Neurofibromatosis type 1 (NF1) is one of the most common inherited disorders throughout the world and is estimated to affect about 100,000 people in the United States alone. It is genetic and is passed down from generation to generation. Individuals with NF1 have a defect or mutation in an important gene known as the NF1 tumor suppressor gene. This gene is important because it makes a protein, called neurofibromin, which functions to prevent cancer. People with NF1 cannot make enough neurofibromin or make an altered form of neurofibromin that does not work properly. Because of this people with NF1 can develop tumors or cancers that can be benign (nonaggressive) or malignant (aggressive). Benign tumors, called neurofibromas, are the most common and can be located in a variety of places. Cutaneous neurofibromas reside under the skin. Plexiform neurofibromas lie deep within the soft tissues or organs and are usually near nerves. Optic gliomas occur near nerves near the eyes. These tumors are very difficult to treat and do not respond well to chemotherapy. Physicians try to avoid using radiation therapy because people with NF1 who receive radiation therapy have a much higher risk of developing secondary cancers following radiation treatments compared to people without NF1. Because neurofibromas tend to have a large blood supply, these tumors are difficult for surgeons to remove and have a high risk for bleeding during the operation. Because of these issues, a new kind of treatment is necessary to treat the tumors that people with NF1 develop.
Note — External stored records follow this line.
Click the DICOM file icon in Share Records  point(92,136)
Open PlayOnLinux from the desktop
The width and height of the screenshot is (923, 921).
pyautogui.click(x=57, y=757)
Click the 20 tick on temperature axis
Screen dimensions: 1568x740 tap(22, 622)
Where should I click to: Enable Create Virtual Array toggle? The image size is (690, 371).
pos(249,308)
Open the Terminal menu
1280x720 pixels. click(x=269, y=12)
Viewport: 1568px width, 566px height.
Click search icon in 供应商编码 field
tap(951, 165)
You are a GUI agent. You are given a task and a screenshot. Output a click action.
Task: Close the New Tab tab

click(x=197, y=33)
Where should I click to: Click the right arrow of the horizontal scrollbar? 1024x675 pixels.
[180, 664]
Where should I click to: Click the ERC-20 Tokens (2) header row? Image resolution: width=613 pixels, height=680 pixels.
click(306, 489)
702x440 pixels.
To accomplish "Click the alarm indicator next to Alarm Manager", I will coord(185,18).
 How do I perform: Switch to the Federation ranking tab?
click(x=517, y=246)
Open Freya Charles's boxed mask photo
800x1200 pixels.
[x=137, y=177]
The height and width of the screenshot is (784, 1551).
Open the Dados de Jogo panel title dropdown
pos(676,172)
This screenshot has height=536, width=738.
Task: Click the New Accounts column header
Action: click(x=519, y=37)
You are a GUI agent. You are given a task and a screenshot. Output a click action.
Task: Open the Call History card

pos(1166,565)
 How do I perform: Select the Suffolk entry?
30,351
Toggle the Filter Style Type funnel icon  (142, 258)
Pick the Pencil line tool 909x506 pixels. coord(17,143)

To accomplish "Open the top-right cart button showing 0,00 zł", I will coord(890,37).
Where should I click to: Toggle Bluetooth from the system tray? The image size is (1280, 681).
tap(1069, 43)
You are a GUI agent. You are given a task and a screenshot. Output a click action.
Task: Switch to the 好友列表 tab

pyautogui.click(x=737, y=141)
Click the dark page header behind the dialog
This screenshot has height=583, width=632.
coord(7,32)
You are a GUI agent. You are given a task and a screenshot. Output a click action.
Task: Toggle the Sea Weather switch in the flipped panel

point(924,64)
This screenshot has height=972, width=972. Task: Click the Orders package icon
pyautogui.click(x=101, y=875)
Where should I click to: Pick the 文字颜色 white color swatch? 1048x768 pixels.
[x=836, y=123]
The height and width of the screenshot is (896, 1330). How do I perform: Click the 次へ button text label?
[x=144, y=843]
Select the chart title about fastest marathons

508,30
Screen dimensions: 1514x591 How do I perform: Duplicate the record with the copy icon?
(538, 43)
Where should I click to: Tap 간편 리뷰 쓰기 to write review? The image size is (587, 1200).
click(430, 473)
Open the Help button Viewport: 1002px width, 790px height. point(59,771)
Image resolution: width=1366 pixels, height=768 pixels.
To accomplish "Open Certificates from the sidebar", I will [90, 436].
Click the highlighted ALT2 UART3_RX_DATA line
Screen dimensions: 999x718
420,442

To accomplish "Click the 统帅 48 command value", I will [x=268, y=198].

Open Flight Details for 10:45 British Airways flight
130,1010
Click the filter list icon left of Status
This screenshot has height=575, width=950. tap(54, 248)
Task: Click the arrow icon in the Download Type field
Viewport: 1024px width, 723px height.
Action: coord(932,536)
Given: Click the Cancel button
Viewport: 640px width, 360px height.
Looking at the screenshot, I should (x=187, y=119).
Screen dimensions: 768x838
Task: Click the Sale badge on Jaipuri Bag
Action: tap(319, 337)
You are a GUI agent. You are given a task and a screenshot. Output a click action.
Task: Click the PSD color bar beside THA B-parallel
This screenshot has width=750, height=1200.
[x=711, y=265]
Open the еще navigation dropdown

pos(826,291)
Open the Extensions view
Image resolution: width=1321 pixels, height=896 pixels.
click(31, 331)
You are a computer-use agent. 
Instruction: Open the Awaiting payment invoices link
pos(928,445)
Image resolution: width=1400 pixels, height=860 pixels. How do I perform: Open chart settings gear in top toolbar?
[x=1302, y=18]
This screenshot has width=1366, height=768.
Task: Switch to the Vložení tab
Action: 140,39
Years ago, it was noticed that the tumors in people with NF1 have a lot of a specific kind of immune cell called mast cells. These mast cells are known to be important in diseases such as allergic reactions. Scientists thought that these mast cells have an immunological role in helping or allowing these particular tumors to grow. Therefore, scientists thought that they might be able to treat these tumors by controlling the mast cells, which seem to be very common in these tumors. They did this by using drugs called c-Kit inhibitors. These drugs prevent a specific enzyme called c-Kit from working in the bone marrow and preventing mast cells from being activated. There are several drugs that do this, and these drugs were tested on animals that were genetically designed to make the same NF1 tumors that people with NF1 have. Many of the drugs that work on the enzyme c-Kit were tested and we think that a particular one called Sutent, also known as Sunitinib, is the best to test in people. It is already being used in people to treat a few different types of cancers and we know what the side effects are, the safe dose to give, and how often to give it so that it is safe. Using genetically defective mouse models with NF1 who make tumors similar to the tumors formed in humans with NF1, we have shown that Sutent decreases the number of tumors formed as well as the size of these tumors. We want to try this drug on people with NF1 and deep neurofibromas (called plexiform neurofibromas) who are having problems because of their tumors. We hope that if this drug works we will be able to help the thousands of people with NF1 and to treat their tumors effectively.